When all inputs for a data product are available:

  1. Sensor detection — A platform sensor detects all required data.available events
  2. Run request — Sensor yields a run request for the product’s asset
  3. Compute job — The execution engine launches a job with resources from compute.yaml
  4. Transform execution — SQL or Python runs in an isolated compute container
  5. Quality gate — Quality checks execute; blocking checks must pass
  6. Store routing — Store writers write to the data lake (always) plus serving stores per serving.yaml
  7. Event publicationdata.available published to the event bus, triggering downstream sensors

Three scheduling modes are supported:

ModeTriggerUse Case
cronTime-based scheduleRegular batch processing (daily, hourly)
eventUpstream data.available eventReactive pipelines triggered by data readiness
adaptiveEvent-driven with debouncing and fallback cronNear-real-time freshness SLAs (sub-5-minute)

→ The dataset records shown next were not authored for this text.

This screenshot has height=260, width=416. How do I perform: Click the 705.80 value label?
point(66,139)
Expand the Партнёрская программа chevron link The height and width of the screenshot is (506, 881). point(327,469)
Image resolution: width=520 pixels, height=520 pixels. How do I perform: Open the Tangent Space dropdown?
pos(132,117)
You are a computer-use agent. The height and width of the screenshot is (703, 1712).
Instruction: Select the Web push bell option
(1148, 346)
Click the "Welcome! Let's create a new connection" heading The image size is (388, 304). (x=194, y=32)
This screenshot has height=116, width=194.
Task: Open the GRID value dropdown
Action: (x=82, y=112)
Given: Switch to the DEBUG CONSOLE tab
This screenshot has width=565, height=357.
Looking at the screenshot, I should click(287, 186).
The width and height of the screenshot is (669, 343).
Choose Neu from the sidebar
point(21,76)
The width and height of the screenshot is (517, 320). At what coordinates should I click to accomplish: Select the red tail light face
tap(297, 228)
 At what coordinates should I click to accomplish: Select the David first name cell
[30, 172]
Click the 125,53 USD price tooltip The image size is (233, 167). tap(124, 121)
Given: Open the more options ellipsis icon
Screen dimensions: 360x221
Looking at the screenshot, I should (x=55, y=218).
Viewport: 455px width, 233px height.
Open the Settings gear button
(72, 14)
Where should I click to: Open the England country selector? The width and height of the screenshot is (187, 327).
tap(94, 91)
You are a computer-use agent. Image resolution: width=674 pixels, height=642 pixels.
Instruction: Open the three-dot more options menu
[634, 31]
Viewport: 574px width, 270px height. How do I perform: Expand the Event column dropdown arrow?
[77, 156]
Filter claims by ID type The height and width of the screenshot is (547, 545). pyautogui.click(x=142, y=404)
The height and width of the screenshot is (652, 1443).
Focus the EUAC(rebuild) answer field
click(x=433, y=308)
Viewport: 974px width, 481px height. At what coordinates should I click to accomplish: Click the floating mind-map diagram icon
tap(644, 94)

The adaptive mode (ADR-034) deploys a per-product trigger agent that consumes event bus messages, debounces them, and fires materializations when freshness would breach the SLA.

akili codegen <product> is a deterministic transformation: same YAML input always produces byte-for-byte identical Python output. The pipeline:

  1. Parse — Read all 6 manifest files
  2. Resolve dependencies — Build the dependency graph
  3. Resolve templates — Substitute {{ intent() }} calls with concrete values from upstream semantic intents
  4. Compile — Generate execution engine code (assets, checks, store writers, sensors)

Template resolution enables semantic intent contracts — downstream products reference upstream meaning (e.g., “high-value customer”) rather than specific column values, so upstream changes propagate automatically at codegen time.